Por fin termina enero, ese mes frío y antipático en el que nos toca subir una empinada cuesta en todos los sentidos para redimir nuestros excesos navideños.

Es en enero cuando nos enfrentamos sin piedad a nosotros mismos, porque, disfrazado de buenos propósitos, el primer mes del año nos pone frente a frente de nuevo ante esos kilos que no terminamos de perder o ante ese inglés que nunca aprenderemos.

Encima, para añadir mayor padecimiento a nuestra escalada hasta llegar al 31 de enero, seguimos conjugando el alfabeto griego en una pandemia que nos tiene ya absolutamente agotados.

Ómicron y su inmenso poder contagiador nos ha cercado en este mes con una ofensiva desbocada que ha vuelto a pillar desprevenidos a todos, como Aníbal a los romanos.

El consejero de Sanidad, José María Vergeles, con unas ojeras que le llegan hasta la barbilla, ha reconocido que aunque contaban con que el virus muta, nunca podían esperar una sexta ola así, lo que abre, muy a mi pesar, todo tipo de escenarios, aunque ya se hable de endemia y de un nuevo término acuñado por los políticos, el de «gripalización», que, en mi opinión, suena realmente mal, pues parece aludir más al verbo gripar que a la enfermedad gripe.

En este mar de incertidumbre pandémica en el que nos ha tocado sortear olas de imprevisión hay una certeza que los epidemiólogos no se han cansado de repetir desde que aparecieron esas tablas de salvación que fueron las vacunas: o la inmunización llega a todos los países del mundo o nos arriesgamos a que puedan surgir nuevas variantes que vuelvan a poner en jaque al planeta, por mucho que los ricos se inyecten dosis y dosis de refuerzo.

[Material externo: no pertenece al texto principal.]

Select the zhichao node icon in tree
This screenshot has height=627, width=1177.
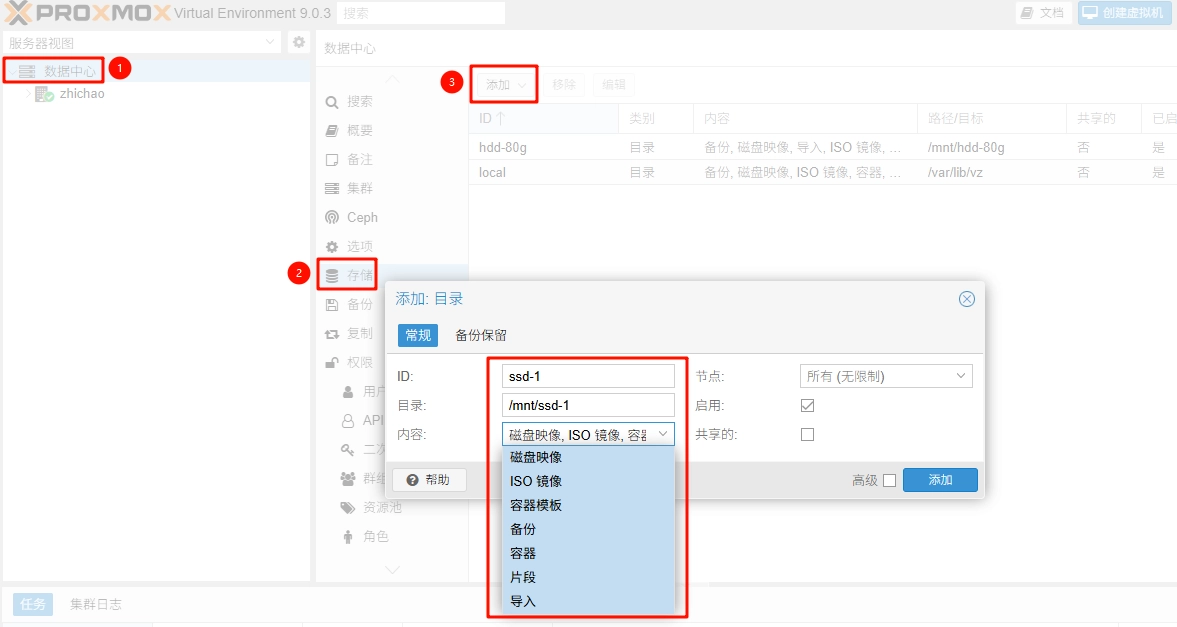[x=44, y=94]
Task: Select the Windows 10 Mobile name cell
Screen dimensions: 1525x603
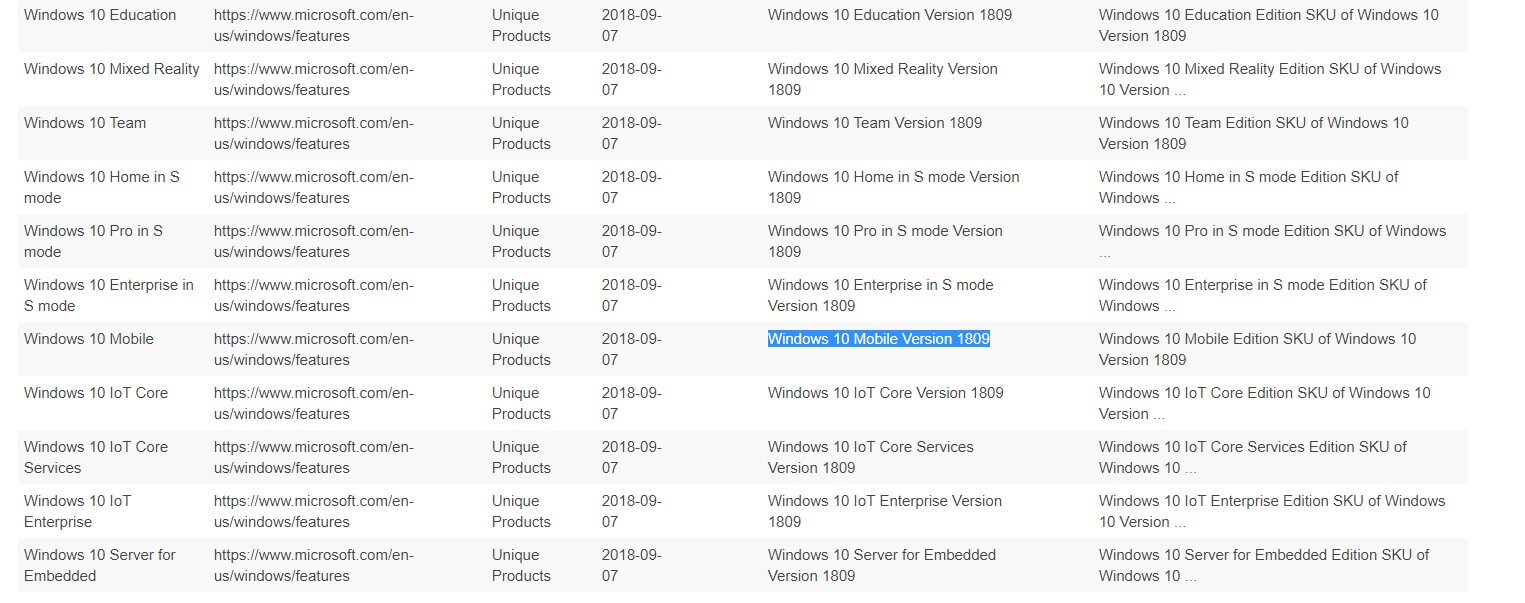Action: (x=89, y=339)
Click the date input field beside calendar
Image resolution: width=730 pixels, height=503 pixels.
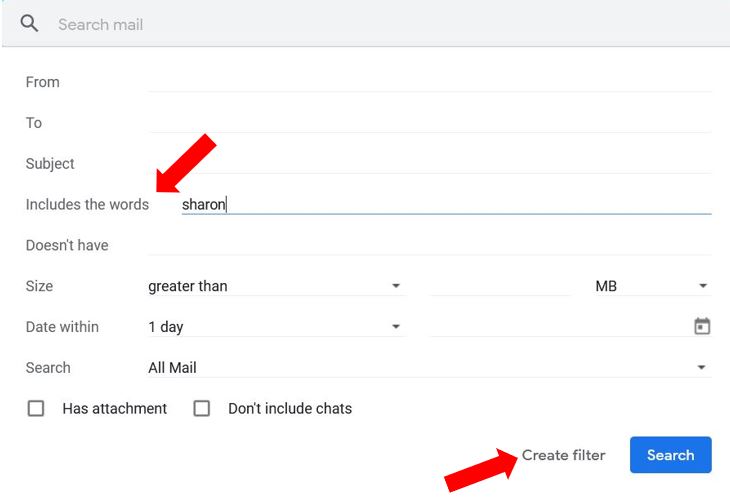coord(561,326)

El siglo XXI es el de la globalización y por tanto requiere de estrategias globales para enfrentar problemas también globales, como las pandemias o el cambio climático. De nada sirven las trincheras en este tipo de guerras, «o nos curamos como equipo o morimos como individuos», tal y como proclamaba Al Pacino en la película ‘Un domingo cualquiera’ de Oliver Stone.

En medio de debates como este, vitales para la humanidad, y mientras los profesionales sanitarios están exhaustos, hemos tenido que asistir a un cansino culebrón que ha copado portadas y ha abierto telediarios, el del tenista Novav Djokovic y su comportamiento caprichoso de niño mimado, que tiene la libertad de no vacunarse pero tendrá que asumir que esto tiene sus consecuencias, como lo tiene el hecho de mentir en los formularios de entrada a un país.

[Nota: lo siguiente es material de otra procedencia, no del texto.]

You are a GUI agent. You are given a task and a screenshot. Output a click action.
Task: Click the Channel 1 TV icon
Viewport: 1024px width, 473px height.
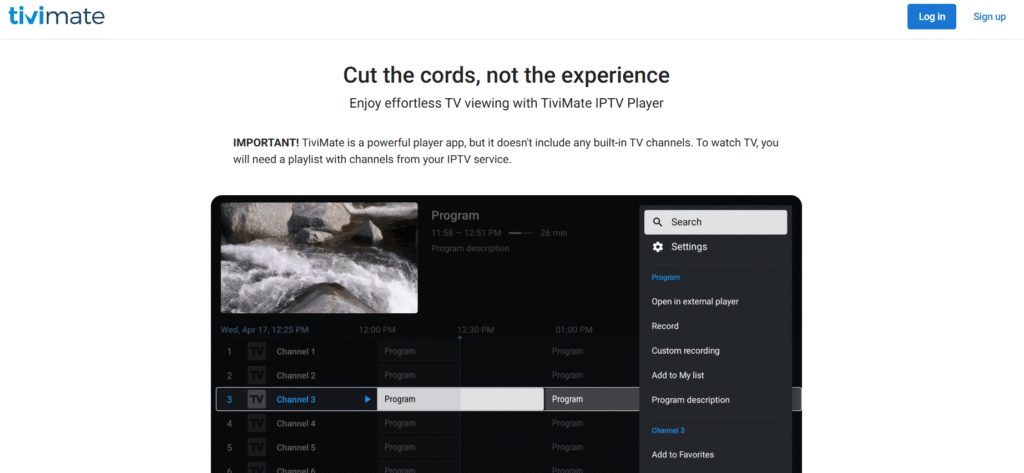pos(257,352)
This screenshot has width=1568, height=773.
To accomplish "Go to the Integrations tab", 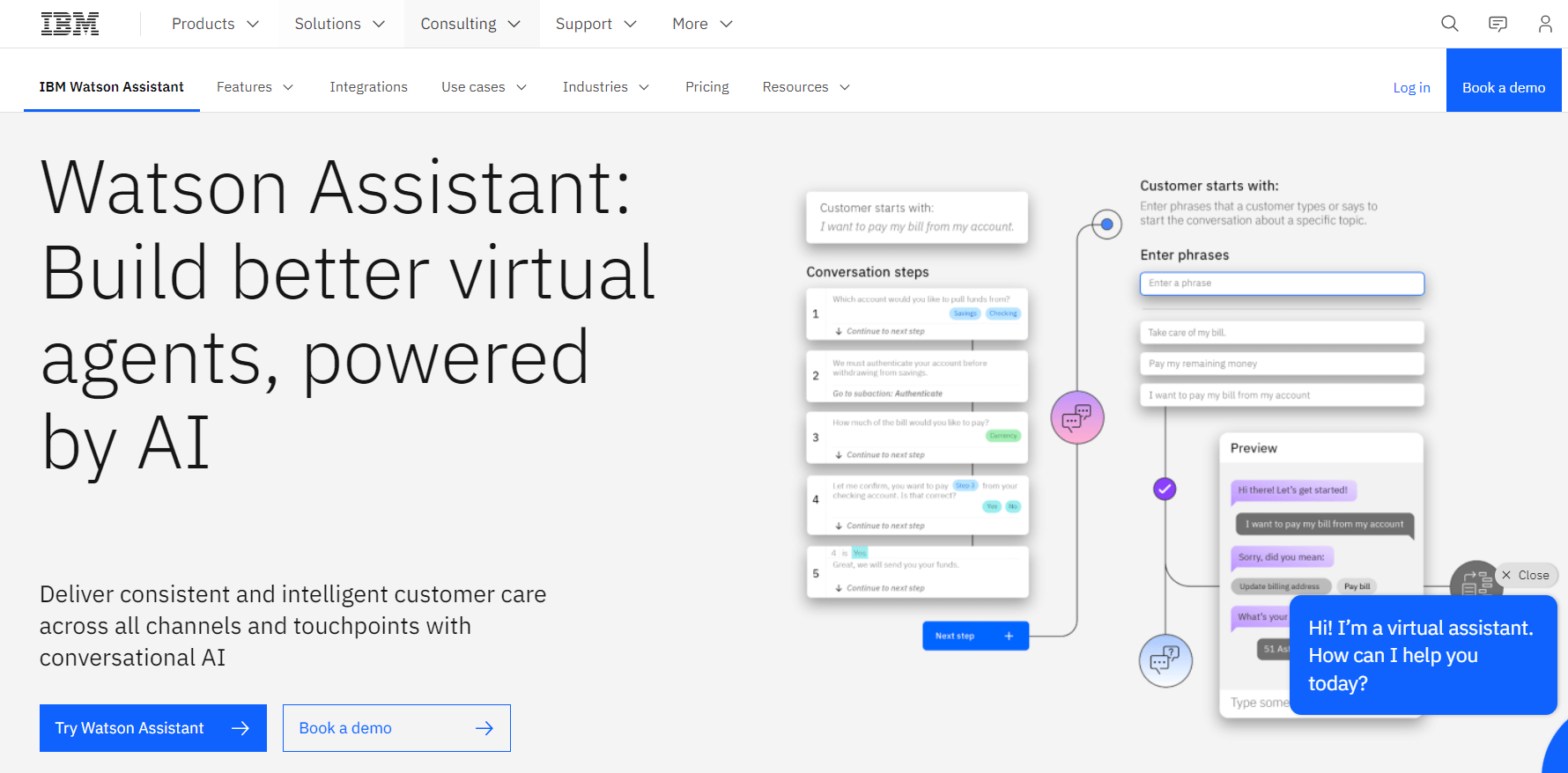I will point(368,87).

Pero, para rizar más el rizo con la que está cayendo, también ha sido noticia en este primer mes del año el despeinado Boris Jonhson y sus fiestas en el número 10 de Downing Street mientras él mismo establecía restricciones para todo el Reino Unido.

El comportamiento de Jonhson podría dar para escribir un tratado de individualismo de alguien que gobierna lo colectivo, pues no le dio importancia al virus hasta que no se contagió y lo pasó realmente mal, pero, una vez inmunizado, se lanzó sin pudor a las «fiestukis» de los viernes a pesar de los confinamientos que él mismo había decretado.

Frente a tanto comportamiento incívico, reconforta la mesura de nuestros niños que han demostrado durante toda la pandemia su responsabilidad y su resiliencia, ese término tan de moda que ellos fueron los primeros en practicar cuando tuvieron que encerrarse en casa y ahora han vuelto a demostrar mientras se vacunaban o contagiaban en este destemplado mes de enero.

Ellos han llevado la mascarilla durante toda la jornada escolar; han permanecido con las ventanas abiertas y los abrigos en clase; han cumplido con todos los protocolos habidos y por haber; y se han vuelto a recluir en casa para hacer cuarentena ahora que ómicron, en medio de su vacunación, ha atacado a diestro y siniestro en esta guerra sin cuartel de contagios.

 Se acaba enero que, aunque este año ha estado lleno de cielos azules y de sol de la infancia, nos ha puesto más difícil la cuesta con esta nueva embestida del virus sin más armas que los autotest de antígenos y nuestra propia responsabilidad. Hemos pasado de que nos impusiera todo por decreto, hasta la infinita soledad de nuestros muertos en su adiós definitivo, a la total libertad individual para hacer frente a una pandemia que, aunque mata mucho menos, sigue sumando muertos y ha colapsado el sistema de salud desde su puerta de entrada en la Atención Primaria.

Ahora, encima, para rematar, llega ómicron «silenciosa» mientras suenan de nuevo tambores de guerra, de la de verdad, en la vieja Europa. Incomprensible, intolerable, delirante, triste, muy triste.  Arrivederci enero.